In January, I was lucky to get a relatively new book on Modern C++! This time it’s not aimed at experts but rather at the beginner level. It’s called “Modern C++ for Absolute Beginners,” written by Slobodan Dmitrović. I think it might be a valuable resource for job interviews.

Let’s see what’s inside.

Disclaimer: I got a free copy from the author.

The book  

The book on Amazon:

Modern C++ for Absolute Beginners: A Friendly Introduction to C++ Programming Language and C++11 to C++20 Standards 1st ed. Edition @Amazon (released in July 2020).

The book page at APress:

Modern C++ for Absolute Beginners

Github repository with all samples:

Apress/modern-cpp-for-absolute-beginners @Github

The Author  

Slobodan Dmitrović

Slobodan is a software development consultant, C, and C++ trainer, and author of two programming books. He specializes in training, research and development, and consulting. Slobodan has been working as a professional software developer for more than twenty years. Since 2019 he has been dedicated to providing training and consulting services, speaking at conferences, and writing programming books. Slobodan provides C and C++ training services to corporate clients through his company: C++ and Friends.

You can also hear an episode of C++Cast with Slobodan where he talks about his other book for C: Jan 6, 2022 - Modern C for Absolute Beginners @C++Cast.

Let’s see what’s inside the book.

The Structure  

We have 40 small chapters in total:

  1. Introduction
  2. What is C++?
  3. C++ Compilers
  4. Our First Program
  5. Types
  6. Exercises
  7. Operators
  8. Standard Input
  9. Exercises
  10. Arrays
  11. Pointers
  12. References
  13. Introduction to Strings
  14. Automatic Type Deduction
  15. Exercises
  16. Statements
  17. Constants
  18. Exercises
  19. Functions
  20. Exercises
  21. Scope and Lifetime
  22. Exercises
  23. Classes - Introduction
  24. Exercises
  25. Classes – Inheritance and Polymorphism
  26. Exercises
  27. The static Specifier
  28. Templates
  29. Enumerations
  30. Exercises
  31. Organizing code
  32. Exercises
  33. Conversions
  34. Exceptions
  35. Smart Pointers
  36. Exercises
  37. Input/Output Streams
  38. C++ Standard Library and Friends
  39. Exercises
  40. C++ Standards

While the number of chapters is impressive, the whole book is only 300 pages in length, giving us only 7,5 pages per chapter. And some of them are only two or four pages.

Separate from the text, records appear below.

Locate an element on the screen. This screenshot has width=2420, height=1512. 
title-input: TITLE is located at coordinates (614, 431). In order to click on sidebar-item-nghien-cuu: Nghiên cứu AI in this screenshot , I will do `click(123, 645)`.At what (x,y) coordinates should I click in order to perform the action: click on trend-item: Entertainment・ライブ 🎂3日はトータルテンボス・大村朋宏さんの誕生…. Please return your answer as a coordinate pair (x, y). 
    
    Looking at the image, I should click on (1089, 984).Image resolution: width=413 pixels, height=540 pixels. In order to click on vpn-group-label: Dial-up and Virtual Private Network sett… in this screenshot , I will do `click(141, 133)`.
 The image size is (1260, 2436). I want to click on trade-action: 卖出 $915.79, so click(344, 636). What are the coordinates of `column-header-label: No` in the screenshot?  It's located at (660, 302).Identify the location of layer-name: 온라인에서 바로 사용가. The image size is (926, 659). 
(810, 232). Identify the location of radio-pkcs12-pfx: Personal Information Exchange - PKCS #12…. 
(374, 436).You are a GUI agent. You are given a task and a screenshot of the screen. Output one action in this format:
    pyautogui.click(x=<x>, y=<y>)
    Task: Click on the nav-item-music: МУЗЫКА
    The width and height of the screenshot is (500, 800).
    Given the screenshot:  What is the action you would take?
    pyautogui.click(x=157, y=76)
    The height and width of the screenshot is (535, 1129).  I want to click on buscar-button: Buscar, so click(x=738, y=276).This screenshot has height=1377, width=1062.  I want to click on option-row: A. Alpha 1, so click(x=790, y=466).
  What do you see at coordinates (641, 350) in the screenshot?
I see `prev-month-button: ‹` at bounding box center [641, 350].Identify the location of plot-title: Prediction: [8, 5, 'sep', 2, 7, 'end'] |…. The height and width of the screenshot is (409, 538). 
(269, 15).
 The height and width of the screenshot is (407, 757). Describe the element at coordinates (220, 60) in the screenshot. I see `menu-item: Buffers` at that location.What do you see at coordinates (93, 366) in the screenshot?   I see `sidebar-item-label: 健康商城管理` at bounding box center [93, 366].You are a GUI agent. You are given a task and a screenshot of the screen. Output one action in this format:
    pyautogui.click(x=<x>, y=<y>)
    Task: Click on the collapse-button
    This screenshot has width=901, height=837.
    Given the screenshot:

Still, it’s essential to keep in mind that that was the whole point of the book, to keep it short and provide a valuable introduction to Modern C++.

As you can see from the list, we start from something straightforward - like creating a hello world example to more advanced topics. After a chapter or two, there’s an “exercise” section where you can see questions about the topics from the previous parts.

My View  

“Modern C++ …” is a relatively short book, however thanks to many valuable examples and a gradual increase in complexity, it delivers its goals.

When I got this book, I immediately thought it could be a valuable resource for job interviews. Rather than going through tons of pages from various books, you can just use this book and prepare for the core topics from C++. While it won’t give you enough material for a senior position in C++, it will prepare you for junior/mid jobs or in a situation where C++ is not the dominant language in that position.

During the reading, I sometimes noticed the lack of some important topics like the Rule of Zero, explicit constructors, or some more advanced examples of templates. Still, that’s an unfair view of someone who uses C++ a lot, and won’t be a problem for someone who just started with C++. Maybe it’s even better, as there’s smaller “information overload”.

I like that Slobodan selected a good range of topics to cover. As an example, let’s take the Smart Pointers chapter. To keep it short, he focused on unique_ptr and shared_ptr, but left weak_ptr. This is the right choice, as weak_ptr is probably not something you need to know when starting your C++ journey. Slobodan also points out why using raw pointers is not the best approach and alternatives Modern C++ offers.

In summary, I like the book, and I can recommend it to anyone looking for reliable and easy-to-read materials.


Final mark: 4/5


  • Concise - the book delivers its promises and goals
  • Lots of examples
  • Gradual increase of the complexity, so you go from simple topics to more advanced.
  • The last chapter is a cool overview of the latest C++ Standards
  • Well written and precise


  • Some chapters are really short, like 2 pages only - some more description, more examples would be helpful there to “fill the gap”
  • Some topics were left out (like explicit ctors, rule of zero) - but maybe that’s not aimed at the beginner level, so that’s not a strong point.